「らしさ」は漢字が持つイメージから来ている
名前の男女らしさは、法律で決まっているわけではなく、その漢字が持つ意味や、これまで使われてきた実績から生まれる社会的なイメージによるものです。戸籍の手続き上も、「男の子にはこの漢字」「女の子にはこの読み」といった制限はありません。名前に使える漢字の範囲(常用漢字・人名用漢字)は性別に関係なく共通です(詳しくは人名に使える漢字・使えない漢字)。
それでも「らしさ」の感覚が生まれるのは、主に次の3つの要素からです。
- 字の意味 — 力強さ・雄大さを表す字は男の子に、華やかさ・柔らかさを表す字は女の子に使われてきた蓄積があります
- 使われてきた実績 — 「郎」「子」のように、長年ほぼ一方の性別で使われてきた字は、それ自体が性別の記号として機能します
- 音の響き — 止め字の音(「た」「と」で終わるか、「な」「か」で終わるか)も、字面と同じくらい印象を左右します
男の子の名前に多い漢字の傾向
「翔ぶ」「颯爽」のように動きや勢いを連想させる字、「樹」「海」のようにスケールの大きさを連想させる字が好まれる傾向があります。止め字では「太」「人」「斗」「郎」が定番です(止め字の選び方は止め字で選ぶ名付けにまとめています)。
女の子の名前に多い漢字の傾向
咲く・彩るといった華やぎのある字、草花や果実の字が中心です。止め字では「菜」「子」「奈」「音」「香」がよく使われます。
性別にとらわれない名前を選ぶ場合
近年は、性別を強く意識させない名前を選ぶ家庭も増えています。凪、陽、碧、葵、晴など、自然現象や色を表す漢字は男女どちらにも使われる例が多く見られます。「男の子らしい・女の子らしい」という枠にとらわれず、意味や音の響きを重視して選ぶという考え方も、名付けの選択肢の一つです。
どちらの性別でも通用する名前には、実用面の見方が分かれる点もあります。書類や名簿で性別を推測されにくいことを利点と感じる家庭もあれば、初対面の場面で性別を確認される機会が増えることを気にする家庭もあります。どちらが正解ということはないので、「呼ばれる本人がどんな場面に出会うか」を想像しながら決めるのがおすすめです。

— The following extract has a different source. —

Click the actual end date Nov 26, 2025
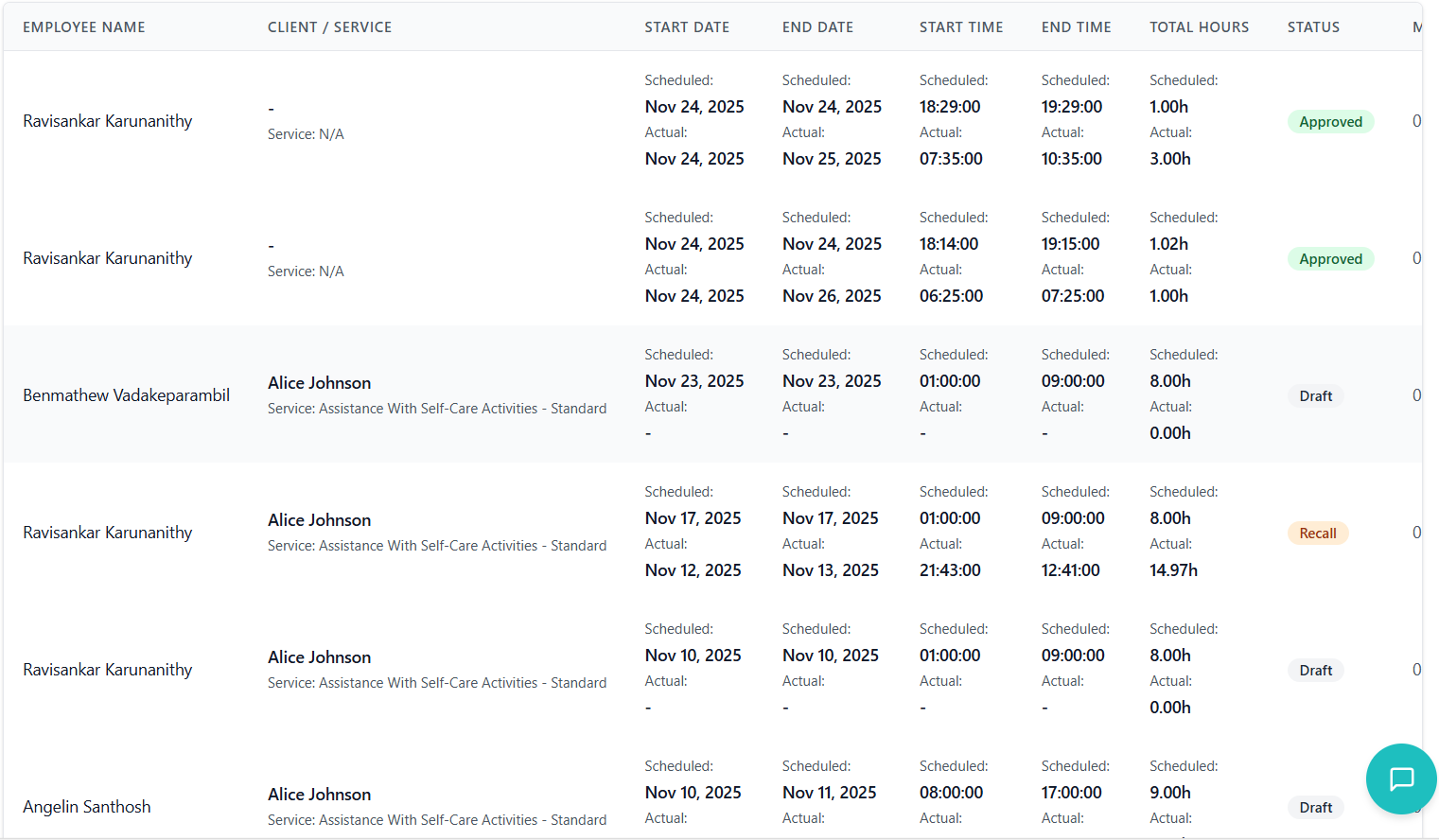Screen dimensions: 1439x840 pyautogui.click(x=832, y=296)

なまえむすびの名前一覧では性別のタグを目安として表示していますが、あくまで一般的な傾向であり、この通りに選ばなければならないというものではありません。
迷ったときの確かめ方
「この字は女の子にも使えるだろうか」と迷ったときは、次の2つを確かめると判断しやすくなります。
- 同じ字を使った名前の実例を見る — 漢字から探すで気になる字を選ぶと、その字を使った収録名が性別タグつきで一覧できます。両方の性別で使われている字なら、性別を問わず選びやすい字といえます
- 読みの響きとセットで考える — 同じ「陽」でも「はると」と読めば男の子の定番、「ひなた」と読めば男女どちらでも使われます。字だけでなく音の響きまで含めて印象が決まります
まとめ
- 漢字の「男女らしさ」は、その字が持つ意味と使われてきた実績からくる社会的なイメージによるもので、法律上の制限はありません
- 男の子は力強さ・雄大さ、女の子は華やかさ・柔らかさを表す字が選ばれやすい傾向があります
- 性別を強く意識させない漢字を選ぶという考え方も一般的になっています
- 迷ったら、同じ字を使った名前の実例と、読みの響きをセットで確かめるのがおすすめです
- 最終的にどんな印象を持たせたいかは、ご家庭の価値観で自由に選べます
ここで紹介した傾向は一般的な例であり、絶対的なルールではありません。